Tag Archives: game of thrones

SBR: What Price Victory, A Storm of Swords Vol 1

If you have not yet read my review of the first book in A Song of Ice and Fire, you can do that here.

I am not planning on reviewing George R.R. Martin’s entire series, but the paperback split of the third book brought to mind a saying of Jesus: What does it profit a man to gain the whole world but to lose his own soul.

Why Volume 1?

Like many fantasy epics, Martin’s 3rd novel in A Song of Ice and Fire is incredibly long. So long, in fact, that it was split into two volumes for paperback publishing.

So, the 3rd book I read ended in a high point for a certain family that the author probably didn’t intend. The end of the original novel follows through on my original observation of his writing: in the game of thrones, you lose or you die.
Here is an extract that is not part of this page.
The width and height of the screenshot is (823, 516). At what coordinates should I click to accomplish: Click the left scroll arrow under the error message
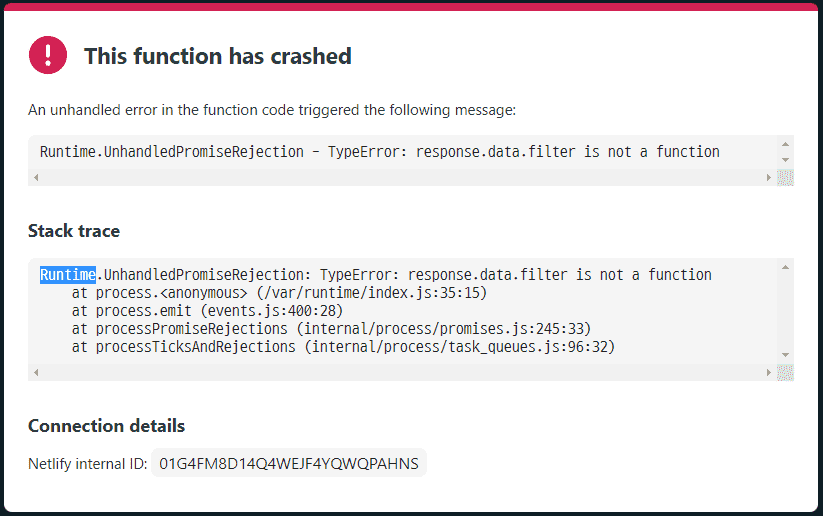pyautogui.click(x=36, y=177)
In this volume though, it ends with all of the opposing armies defeated and the family that has been the most egregious manipulators in the series are all doing incredibly well.

Is Love Enough?

I saw a quote from some business leader that reminded me of the Storm of Swords. The quote said that as parents, love is not enough. Because if love was enough all our children would be high performers.

Leaving aside the fact that there are many people who don’t love their children, this attitude is wrong in so many ways. And it shows in Martin’s fantastical history as much as any other place.

The great Tywin Lannister has spent his entire life ensuring his family is great. He has worked hard so that people will not laugh at him or his family.

So hard, in fact, that he misses the opportunity to engage, discipline, affirm, listen to, or do any other action that is part of love for his children.

His love for high-performance outshone his love for his children and it tells.

At What Price Victory?

This novel was interesting because it shows that the best laid plans of the most successful people often cause their own downfall.

If you dishonor your vows, ignore your children, disinherit your children because of a disability that you can’t face, and allow your own team to behave as monsters because they get you victory, then you deserve what’s coming to you.

And this is exactly how the next volume plays out, and the split novel made it an interesting set up.